Accordingly, Plaintiff may not bring a civil action without complete pre-payment of the $350.00 filing fee unless he is in imminent danger of serious physical injury. 28 U.S.C. § 1915(g).
II. Failure to Allege Imminent Danger of Serious Physical Injury
In his Complaint, Plaintiff raises several issues about his ongoing medical care including not receiving: "medical showers," "medical recreation," repeated lab testing for various diseases, frequent "sick call interviews," hot food, or fresh air. Plaintiff also claims that Defendants refuse to use long handcuffs on him. All of Plaintiff's claims relate to past incidents or concern matters of routine medical care. Plaintiff has not alleged facts demonstrating that he is in imminent danger of serious physical injury.

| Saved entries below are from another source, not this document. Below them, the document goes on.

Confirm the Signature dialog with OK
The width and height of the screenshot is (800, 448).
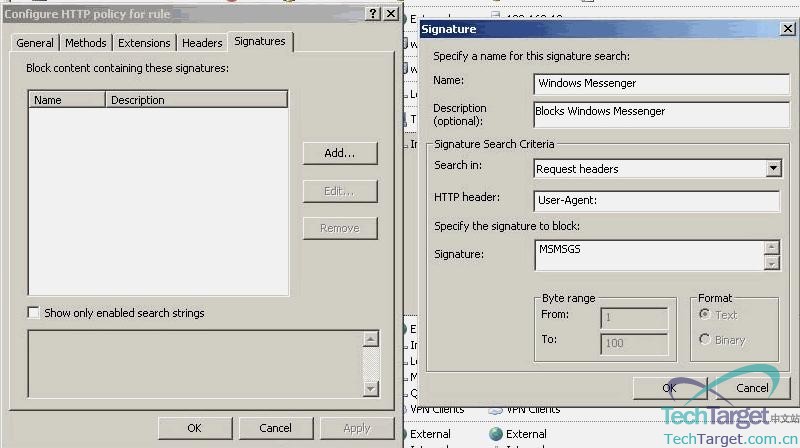pos(669,388)
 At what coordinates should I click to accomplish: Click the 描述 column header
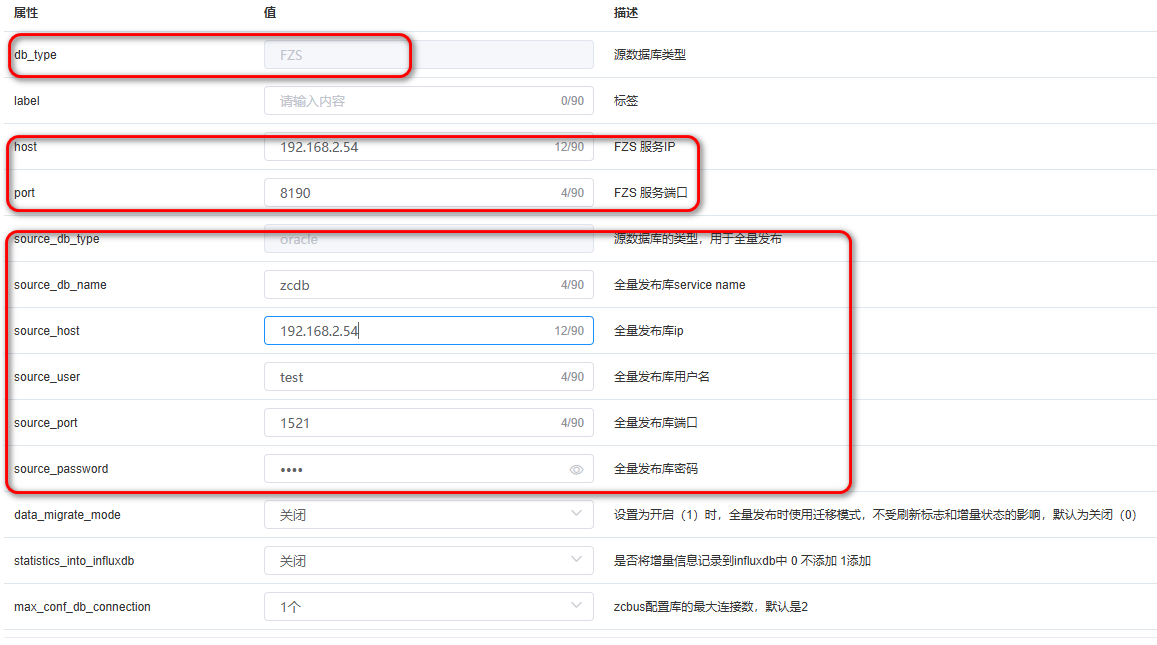626,13
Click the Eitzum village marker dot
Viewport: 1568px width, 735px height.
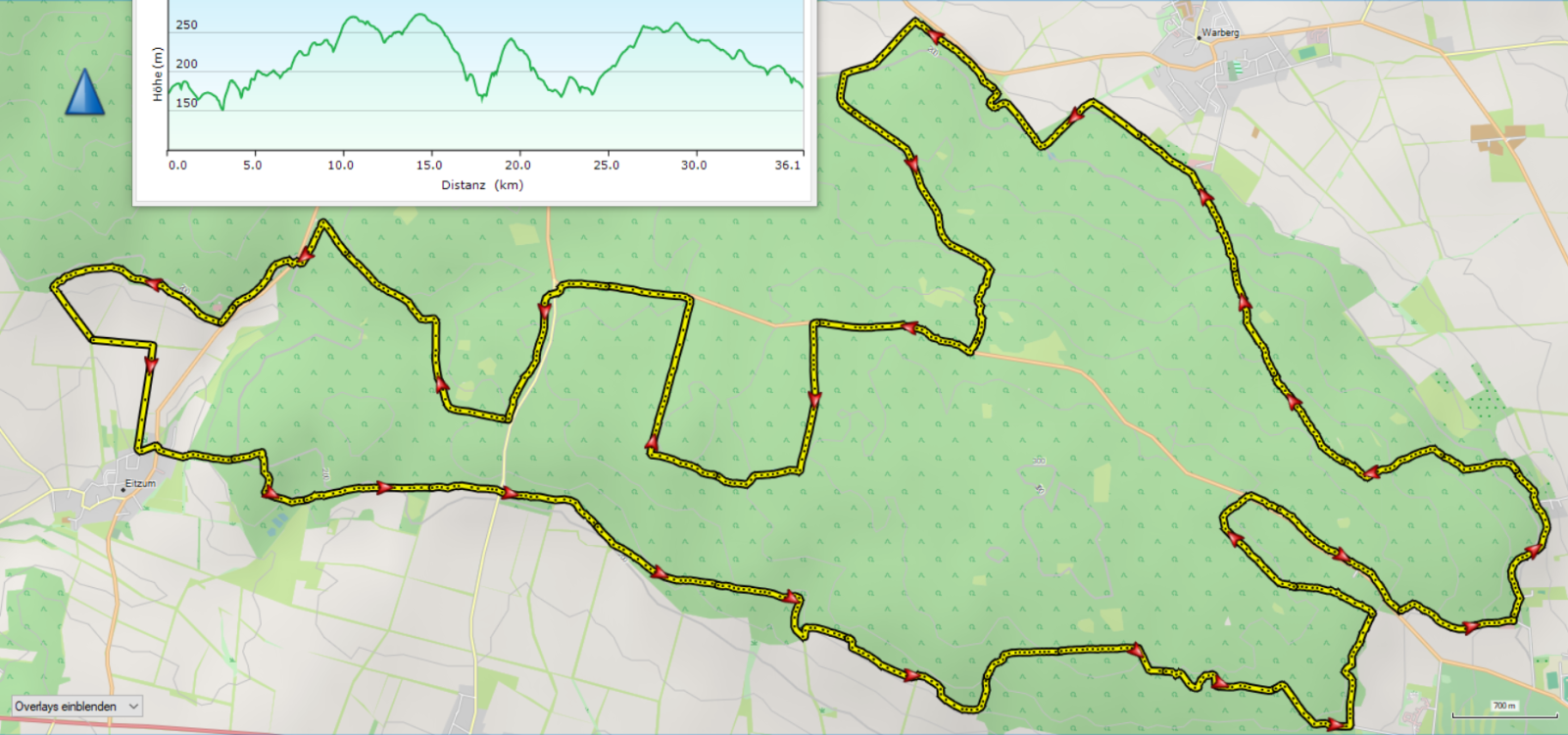pyautogui.click(x=122, y=488)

Moreover, an allegation of past harm does not constitute a credible allegation that Plaintiff is in imminent danger of serious physical injury as required by 28 U.S.C. § 1915(g) in order for Plaintiff to bring this action without complete pre-payment of the $350.00 filing fee. Accordingly, the Complaint and this action will be dismissed without prejudice pursuant to 28 U.S.C. § 1915(g) for failure to pre-pay the $350.00 filing fee. If Plaintiff wishes to reassert these claims in the future, he must pre-pay the entire $350.00 filing fee when he files his action. . . . IT IS ORDERED:
(1) Plaintiff's March 25, 2008 Application to Proceed In Forma Pauperis (Doc. #3) is denied.
(2) Plaintiff's Complaint (Doc. #1) and this action are dismissed pursuant to 28 U.S.C. § 1915(g) without prejudice to Plaintiff filing a complaint in a new case accompanied by the full $350.00 filing fee.
(3) The Clerk of Court must enter judgment and close this case.